- [WHAT IS ASKED]: Revise the material starting with the line that contains "You are a GUI" and going on through the end of the material, replacing "blank parentheses" with "empty parentheses" and leaving everything else unchanged. Give only those lines, and leave the pictures out of your answer.

-=-=-

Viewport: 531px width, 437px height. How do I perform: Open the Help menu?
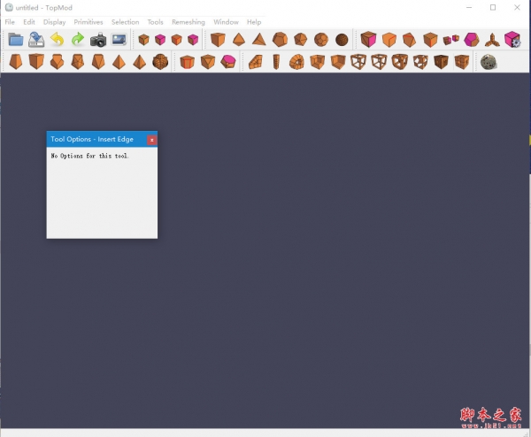254,21
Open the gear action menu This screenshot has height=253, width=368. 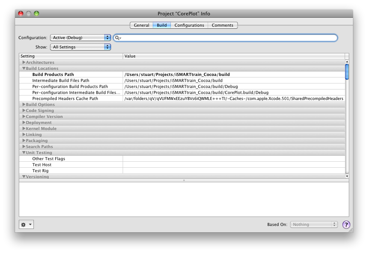pos(26,224)
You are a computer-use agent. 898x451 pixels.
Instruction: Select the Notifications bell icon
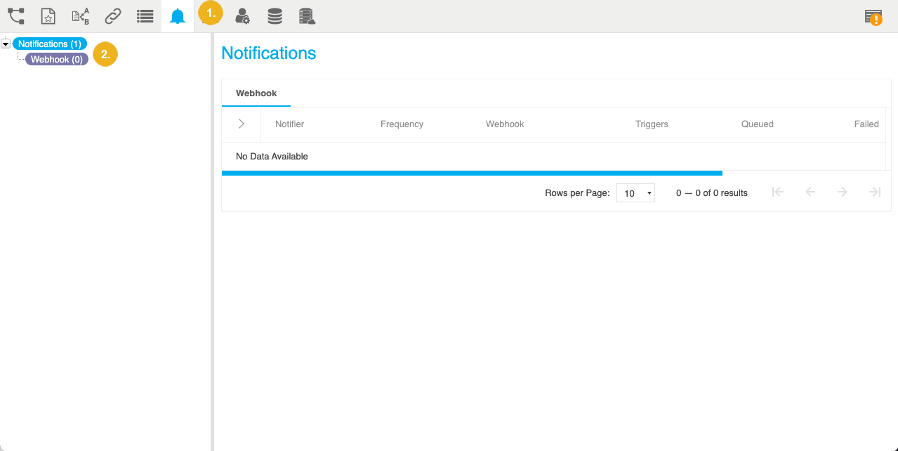177,15
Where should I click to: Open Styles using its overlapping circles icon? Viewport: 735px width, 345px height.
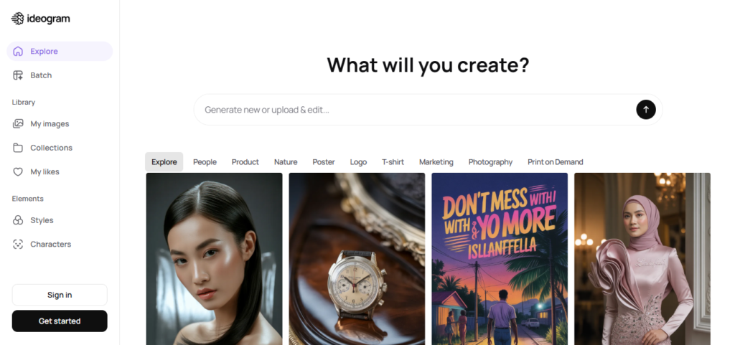pos(18,220)
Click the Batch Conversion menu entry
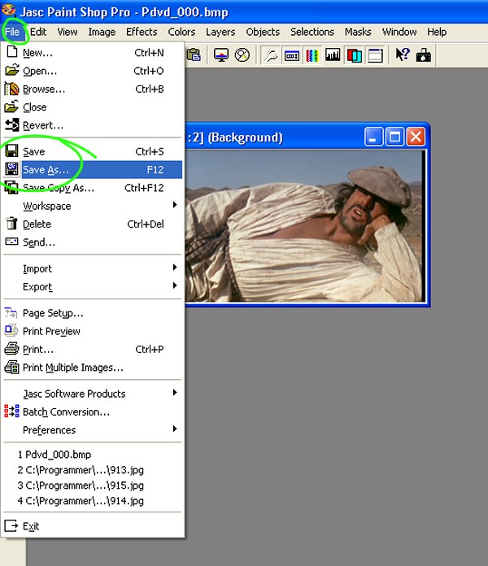 click(x=66, y=411)
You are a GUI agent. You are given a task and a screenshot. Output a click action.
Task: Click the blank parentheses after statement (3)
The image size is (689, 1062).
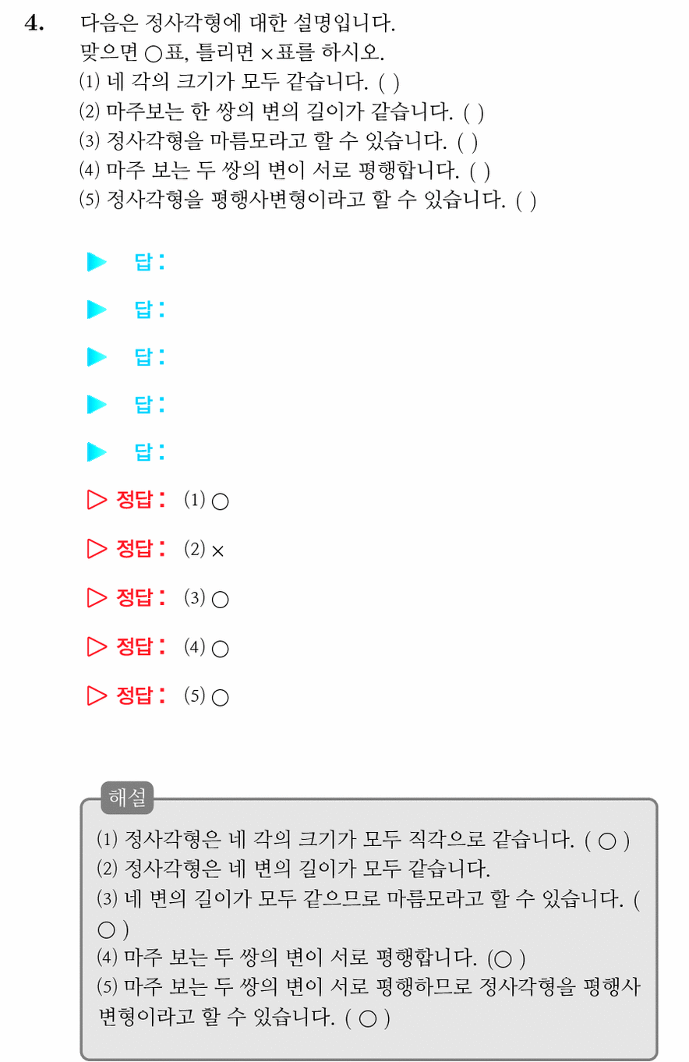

-=-=-

- [SOLUTION TO THE EXERCISE]:
You are a GUI agent. You are given a task and a screenshot. Output a click action.
Task: Click the empty parentheses after statement (3)
The image size is (689, 1062).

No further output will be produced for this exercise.